Hey everybody, I have a MiniDSP 2x4 to use for subwoofer integration in my car. the DSP has two inputs and four outputs. The website says for sub integration, I use output 1 for the sub, and outputs 3 and 4 for the left and right mains. Problem is my radio has four outputs, not two. LF, RF, LR, and RR. and my factory speaker amp has also four inputs and four outputs. So with only two inputs and two outputs for the mains on the DSP, I would only be able to use two speakers instead of all four. 

My plan is to use two inputs into the DSP, then split the two outputs into four inputs to the amp. Will this cut the signal in half for each amp input? Will this cause any harm to the DSP, or make the volume lower in each speaker? Should I connect the split DSP output to a line driver/signal booster to boost the signals back up? Or maybe there exists some kind of signal doubler I can use to copy the signal instead of splitting it?

Any help or insight would be greatly appreciated


----------



## Wayne A. Pflughaupt (Apr 13, 2006)

Not sure what this has to do with setting up or troubleshooting problems with REW, or analyzing measurements, but splitting outputs does not diminish the signal level to whatever it’s fed to. You won't have any problems. :T

Regards, 
Wayne


----------



## CypherBlaze1 (Aug 11, 2014)

Cool, thanks.

And is home theater shack just for REW?


----------



## robbo266317 (Sep 22, 2008)

CypherBlaze1 said:


> Cool, thanks.
> 
> And is home theater shack just for REW?

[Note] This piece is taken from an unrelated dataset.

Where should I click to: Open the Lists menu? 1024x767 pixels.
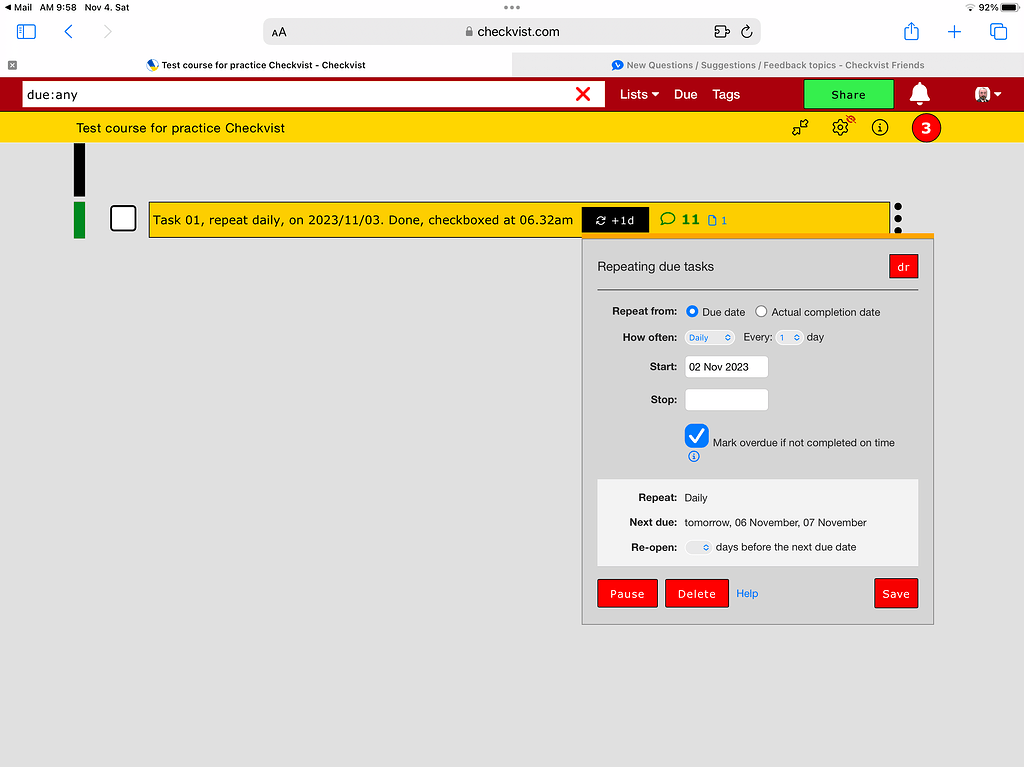639,94
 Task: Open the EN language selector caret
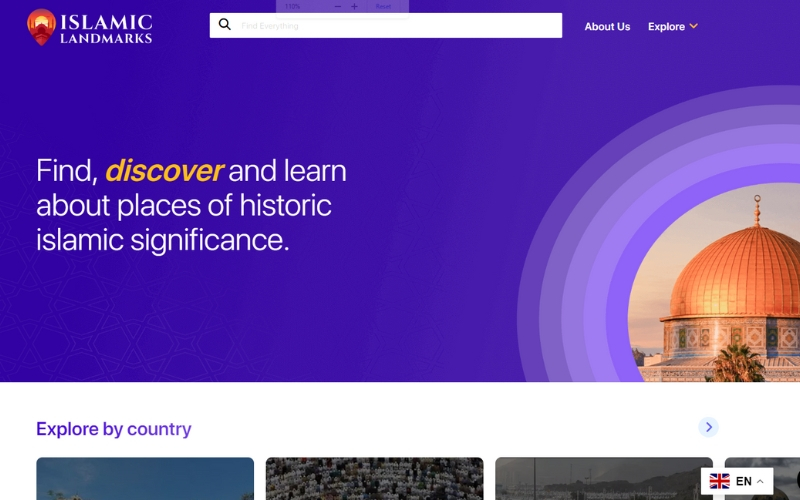pos(760,481)
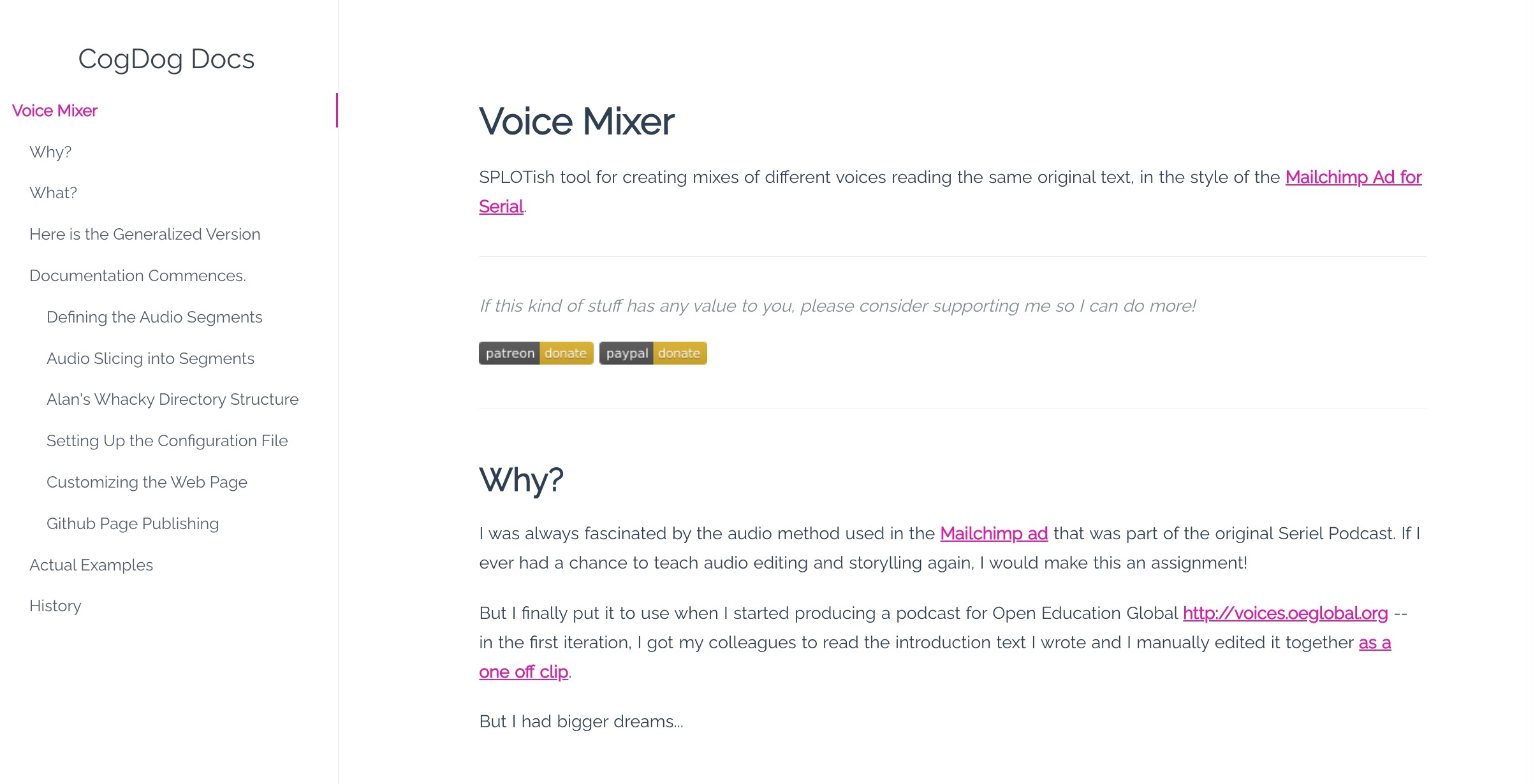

No, it's for anything audio/video related. 
Wayne was simply commenting on the fact that you posted in the REW section of the site and not in the general audio questions.
Thanks for being a part of HTS.


-Bill


----------



## CypherBlaze1 (Aug 11, 2014)

Oops, my bad. I'm new to hts and I didn't realize I was in the REW section. I'm using my phone, and I'm not seeing anything that says I'm in the REW section.I just pressed "New thread" from the REW related thread I was already on.


----------



## Wayne A. Pflughaupt (Apr 13, 2006)

My goof, I forget that people often post from phones. Does our app need an upgrade?

Regards,
Wayne


----------



## CypherBlaze1 (Aug 11, 2014)

Actually I'm not using the app. Just the browser on my phone. I don't know if the website shows up any different on a computer. Actually, now I'm seeing where it says I'm in the REW area. It's small and I didn't notice it before, especially cuz I only see a small portion of the whole screen on my phone cuz I have to zoom in to be able to read.


----------



## willis7469 (Jan 31, 2014)

I would recommend using the app if your in a phone. Much easier to use.


----------



## CypherBlaze1 (Aug 11, 2014)

Yeah, but when someone replies I get an email notification. Then I click the link and it takes me to the website.


----------



## willis7469 (Jan 31, 2014)

I follow. I avoid this by not opening the link, and just opening the app, and checking my subscribed threads. I wish I could get notifications on my phone only, without an email.


----------



## CypherBlaze1 (Aug 11, 2014)

Yeah, that would be good. Ya hear that Wayne? There's something to improve the app, push notifications (or whatever iPhones use) for when there's a reply to a thread you're subscribed to


----------